Entrando numa fria: SUPER entrevista o aventureiro Tim Jarvis
Jarvis refez a jornada do comandante britânico Ernest Shackleton. Em 1916, Shackleton atravessou 1.400 km a vela pelo oceano gelado, depois caminhou por mais 36 horas no gelo.
Vanessa de Sá
O comandante britânico Ernest Shackleton foi um homem de coragem. Em 1916, o navio que o levaria à Antártida afundou, e ele passou cinco meses acampado na neve. Foi então que ele partiu para buscar ajuda. Foram 1.400 km a vela pelo oceano gelado, depois mais 36 horas de caminhada gelada. Todos foram resgatados com vida. Quase 100 anos depois, o anglo-australiano Tim Jarvis refez a jornada.
Por que você decidiu reencenar a façanha de Shackleton?
Essa viagem e a travessia a pé pelas montanhas da Geórgia do Sul ficaram marcadas nos livros como a maior jornada pela sobrevivência. Alguns anos atrás, eu estava num evento na Royal Geographic Society, em Londres, quando a neta de Shackleton, Alexandra “Zaz” Shackleton, chegou até mim e disse: “Se existe alguém que pode fazer isso é você”. Quando isso acontece, não se diz não. Foram quatro anos de preparação.
Vocês também usaram instrumentos daquela época para se guiar?
Além de o bote ter sido uma réplica fiel, usamos o mesmo tipo de roupa que eles. Portanto, nada de jaquetas de Gore-Tex ou luvas, mas apenas peças de lã e gabardine – não mais do que você usaria em casa no inverno. Foi como usar só um agasalho e uma capa de chuva. Fizemos uso da navegação celestial para nos guiar – compasso, cronômetro, sextante e as estrelas – e seguimos uma dieta parecida – pemmican (um concentrado de gordura e carne seca), chocolate, biscoito, chá. Só!
Quais foram os maiores desafios dessa expedição?
Para mim, a travessia pelo mar representou um grande risco, já que navegação não é a minha especialidade. Nos dias 2 e 3, por exemplo, pegamos uma tempestade brutal, com ondas de mais de 7 metros e ventos de 92 km/h. Foi difícil conduzir o bote, impossível ficar seco e dificílimo comer algo sem vomitar. Mas a travessia a pé foi mais complicada psicologicamente. Subestimei as montanhas congeladas superescarpadas e os trechos com fendas profundas. O mau tempo nos forçou a dispensar dois membros da equipe de filmagem, ambos excelentes montanhistas. Isso depois da desistência forçada de três dos seis homens que haviam estado no bote, porque seus dedos do pé corriam o risco de gangrenar. Eu não sabia se sobraria alguém para cruzar as montanhas, que seria mais seguro se feito com um time de três. No final das contas, nós conseguimos [apenas ele e o montanhista Barry Gray fizeram o trecho final]. Depois do que passamos, acho ainda mais incrível que Shackleton e sua equipe, que não tinham experiência de montanhismo, tenham conseguido sobreviver.

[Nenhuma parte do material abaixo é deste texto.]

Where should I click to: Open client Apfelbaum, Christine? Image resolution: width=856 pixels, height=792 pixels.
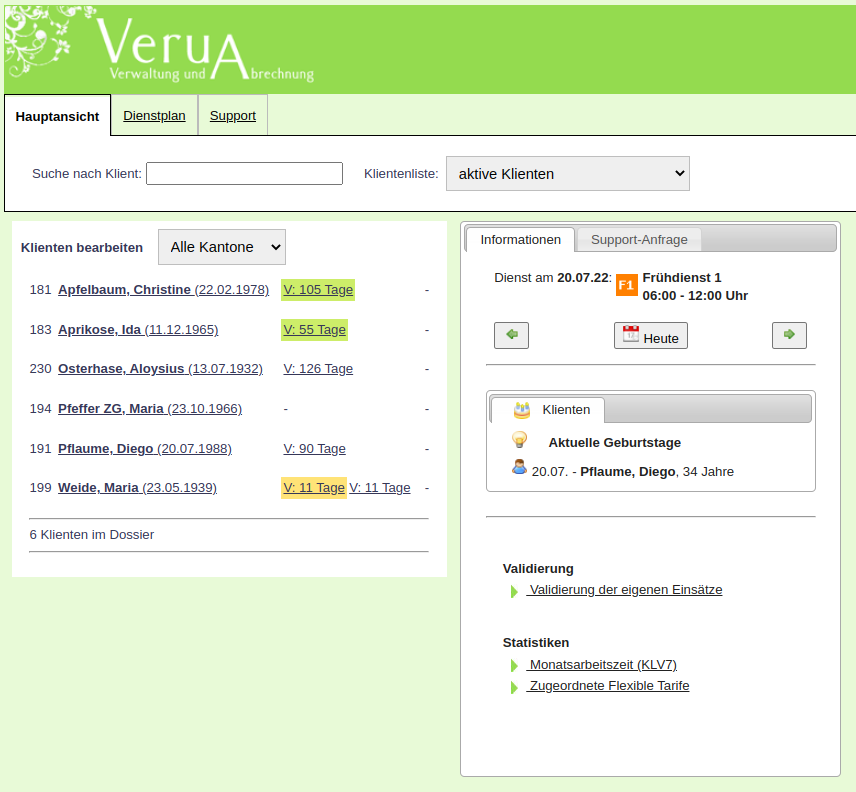[124, 290]
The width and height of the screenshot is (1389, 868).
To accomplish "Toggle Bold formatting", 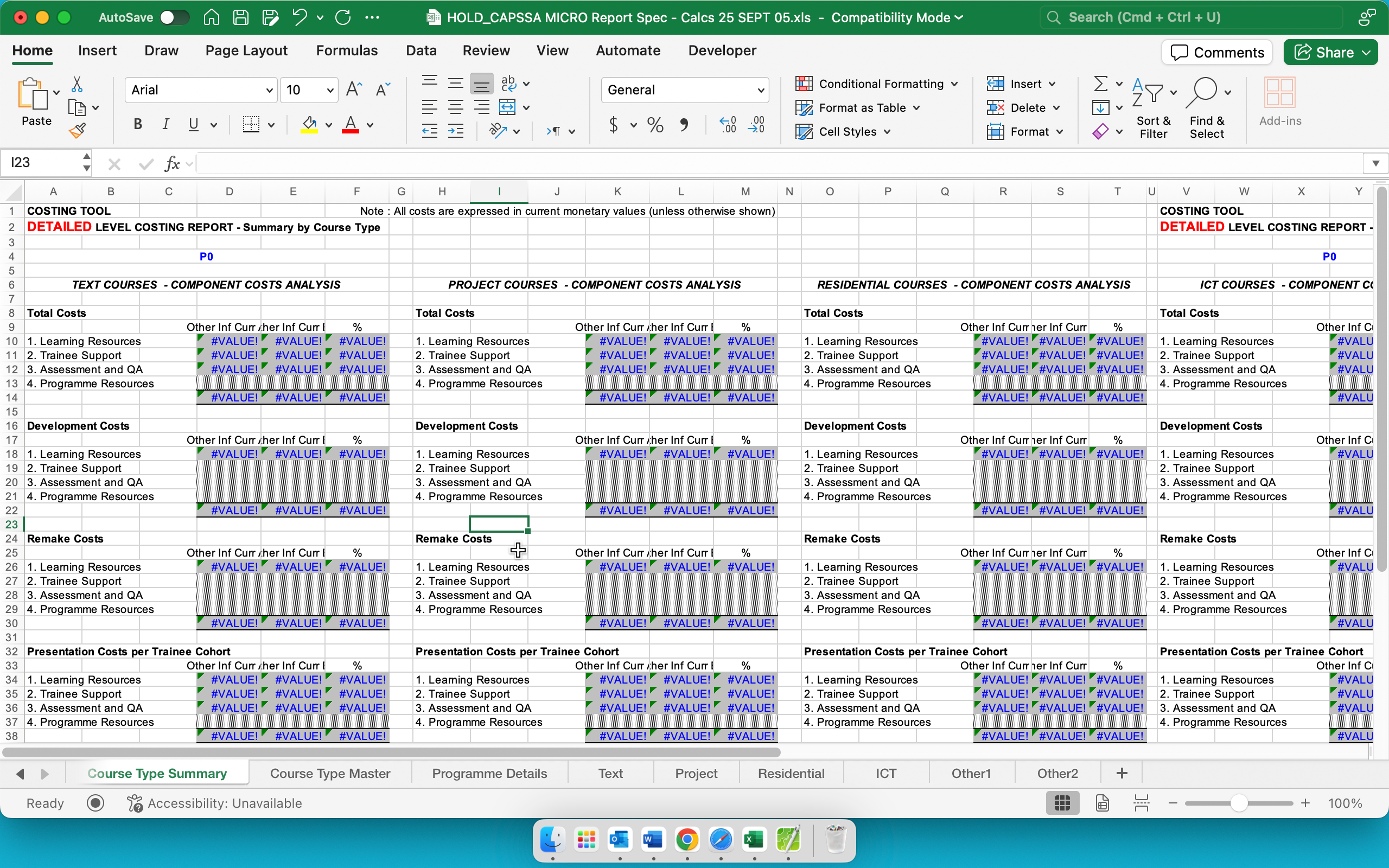I will (x=138, y=125).
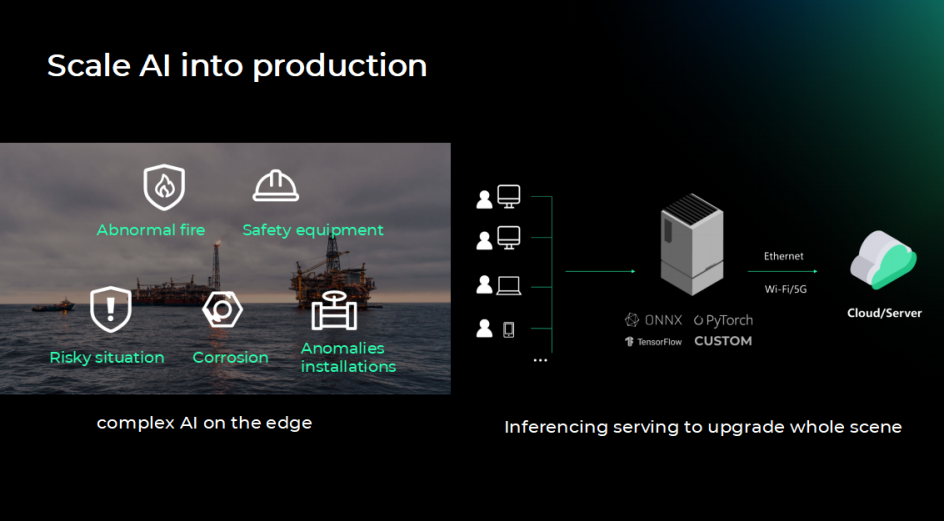
Task: Click the Abnormal fire shield icon
Action: [164, 186]
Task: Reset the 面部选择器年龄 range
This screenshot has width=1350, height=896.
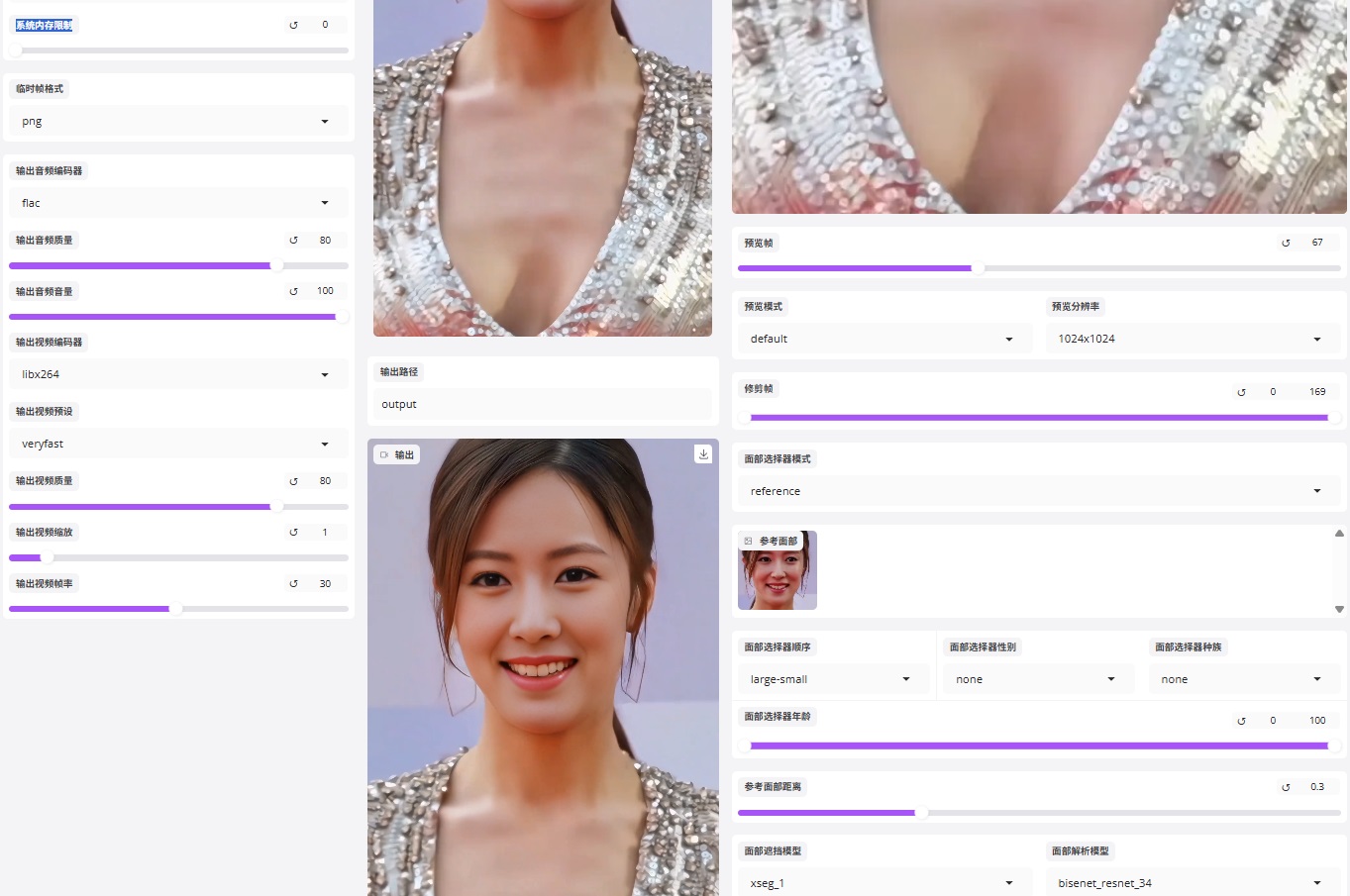Action: (x=1241, y=721)
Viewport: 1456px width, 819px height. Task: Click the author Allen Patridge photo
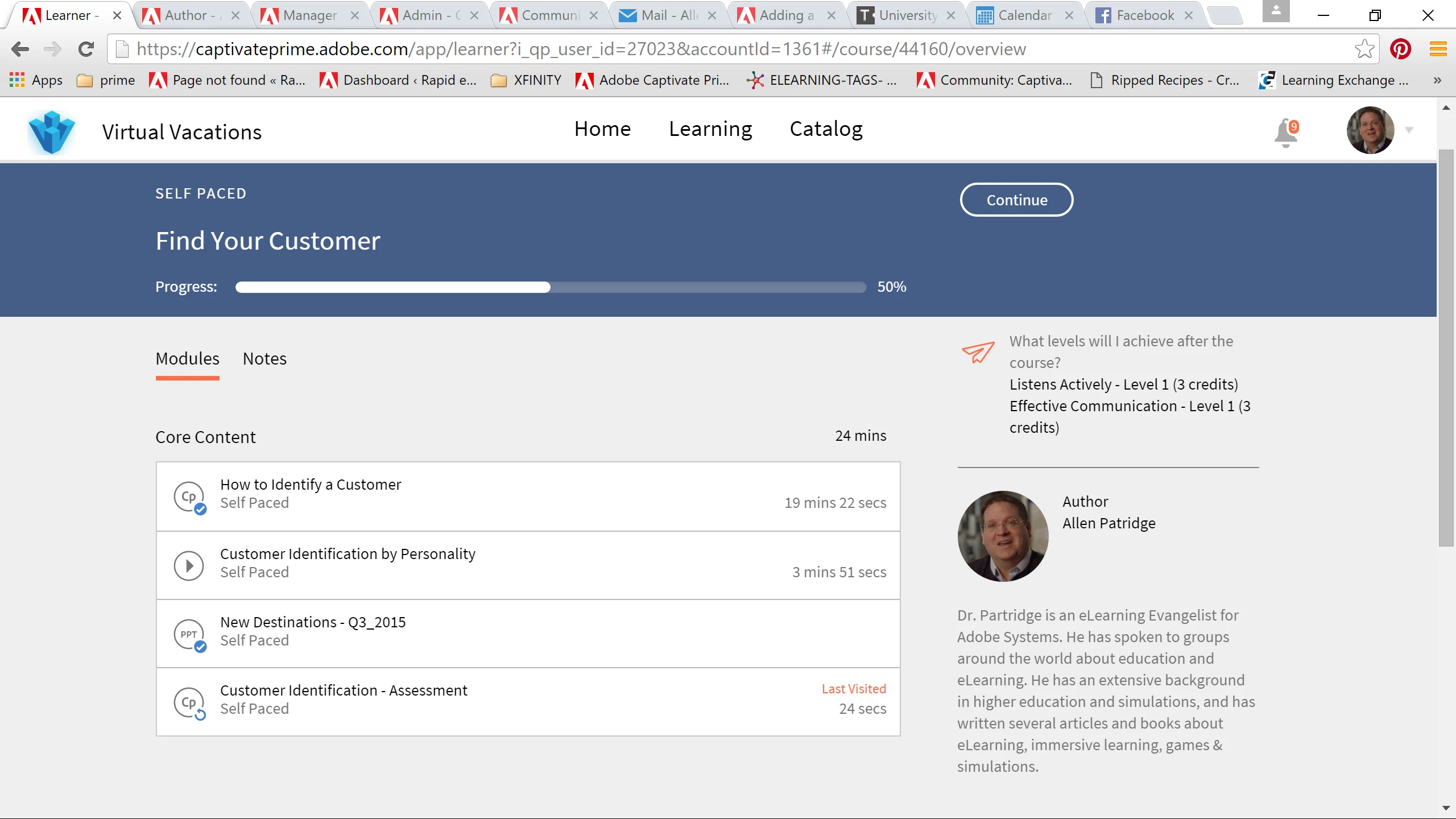point(1003,536)
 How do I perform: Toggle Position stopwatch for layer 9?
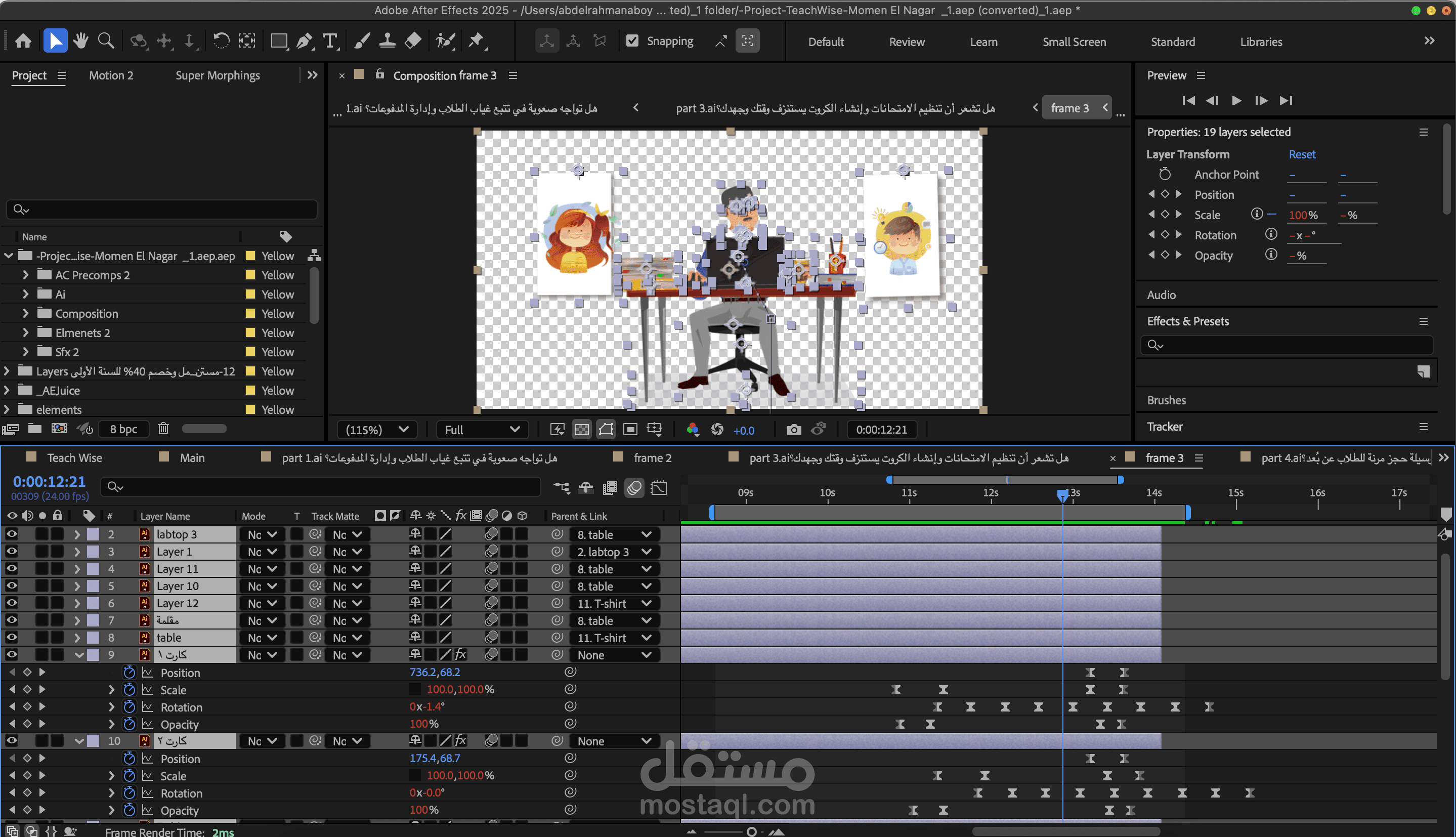pos(130,672)
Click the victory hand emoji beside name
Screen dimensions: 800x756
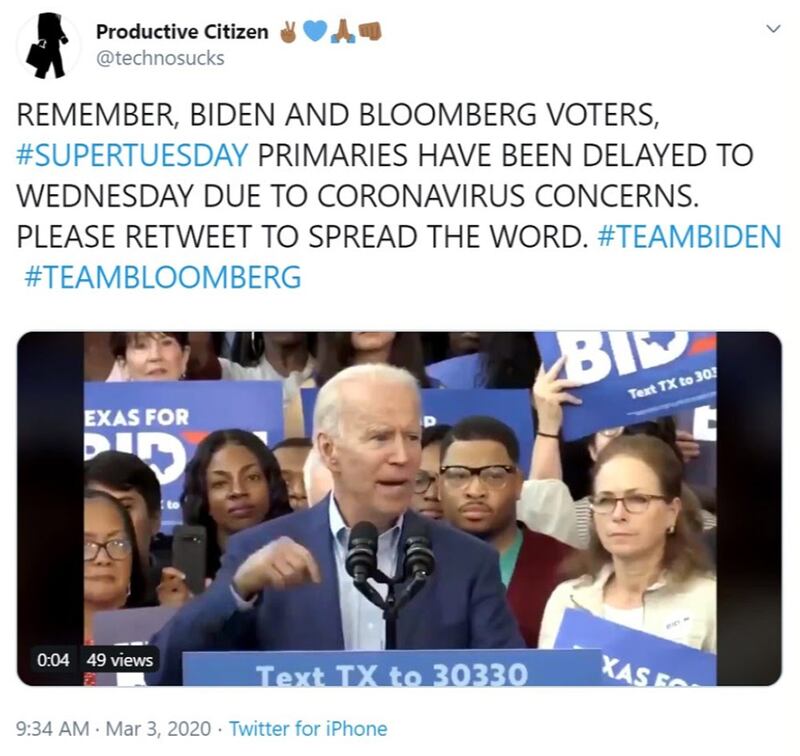[289, 32]
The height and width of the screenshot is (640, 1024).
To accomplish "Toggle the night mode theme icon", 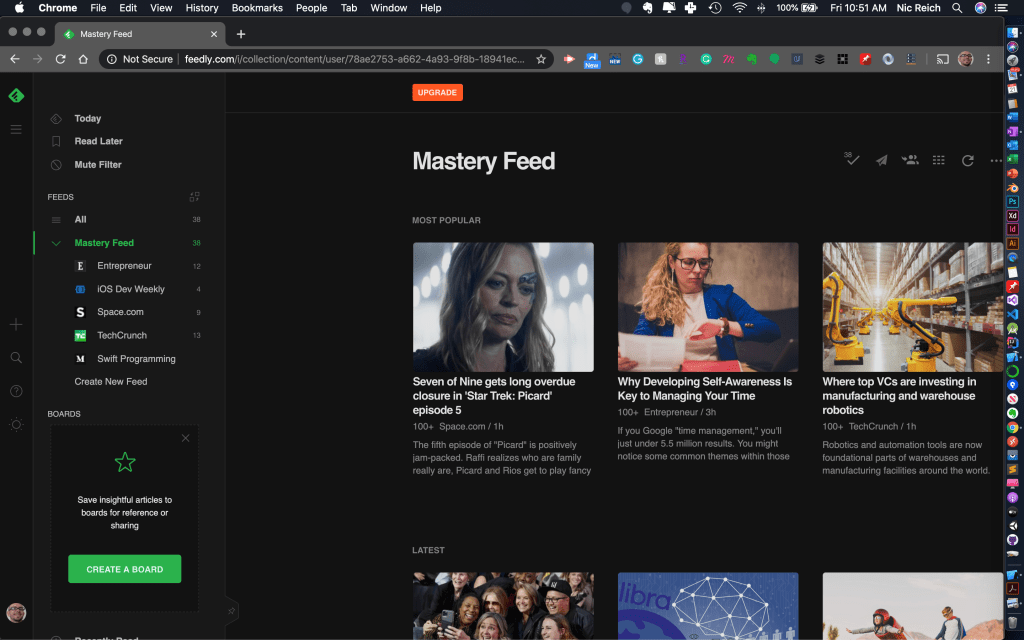I will (x=16, y=424).
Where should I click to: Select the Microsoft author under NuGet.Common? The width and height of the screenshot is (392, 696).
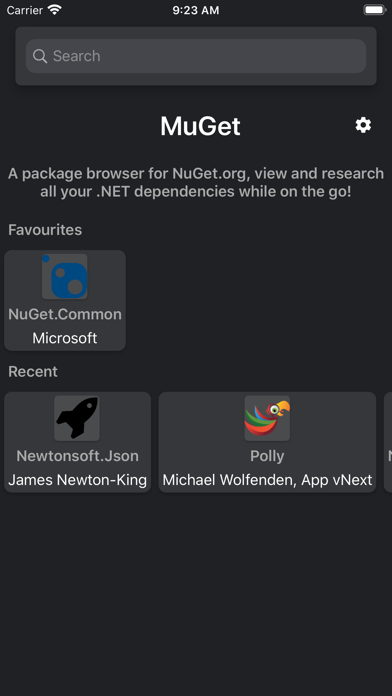coord(65,338)
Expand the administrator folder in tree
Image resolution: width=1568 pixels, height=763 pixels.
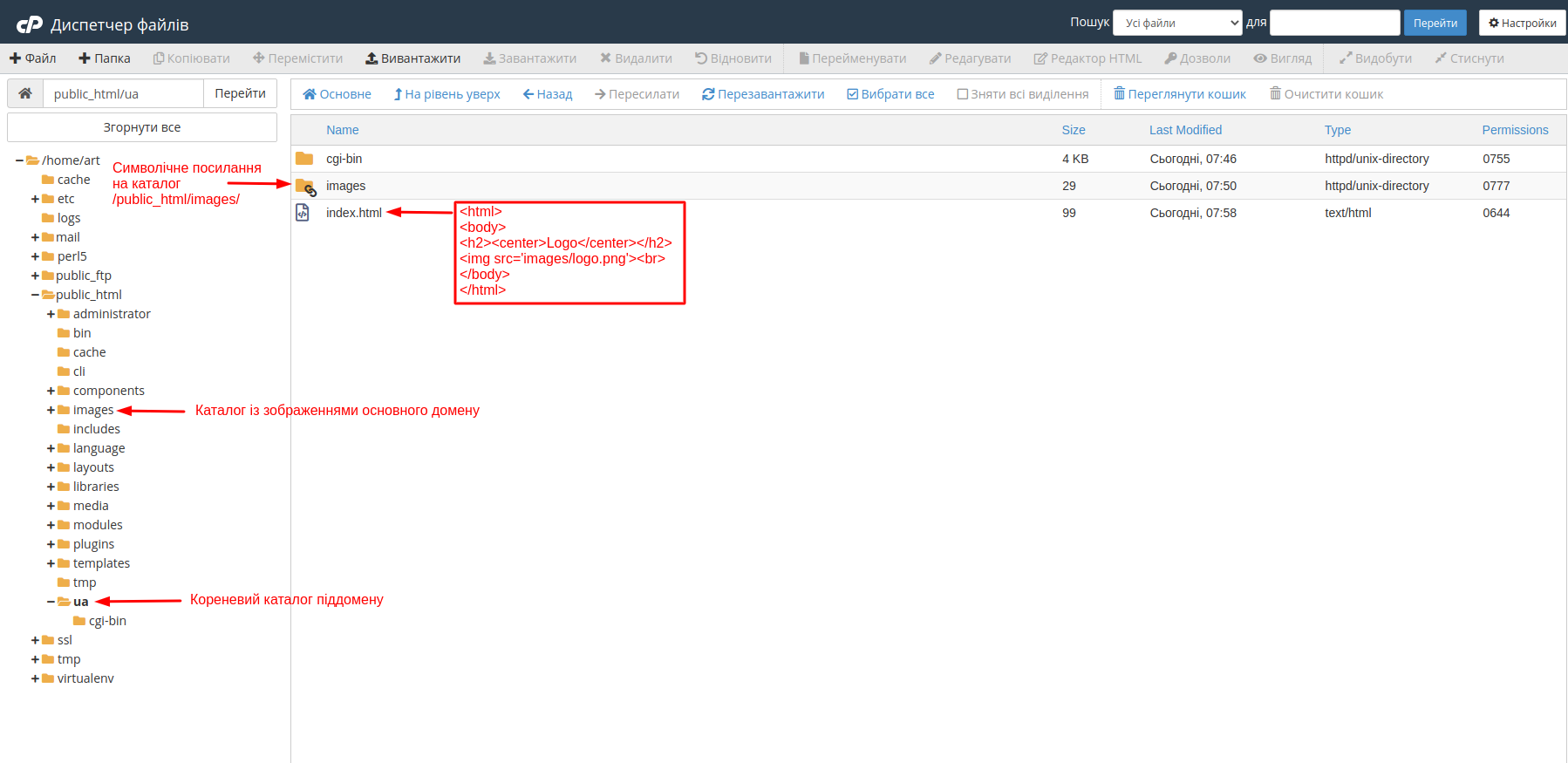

Como você se sente depois de ter conseguido refazer a odisseia de Shackleton?
Chegar à estação baleeira Stromness no dia 11 de fevereiro foi um misto de júbilo, alívio e orgulho, mas também de humildade. Chegamos perto de compreender o que Shackleton fez quase 100 anos atrás – o medo, a dor, o sofrimento e tudo aquilo que ele e seus homens tiveram de enfrentar. Como disse Shackleton, acho que conquistamos pela resistência. Mas também recriamos um pouco dessa história incrível.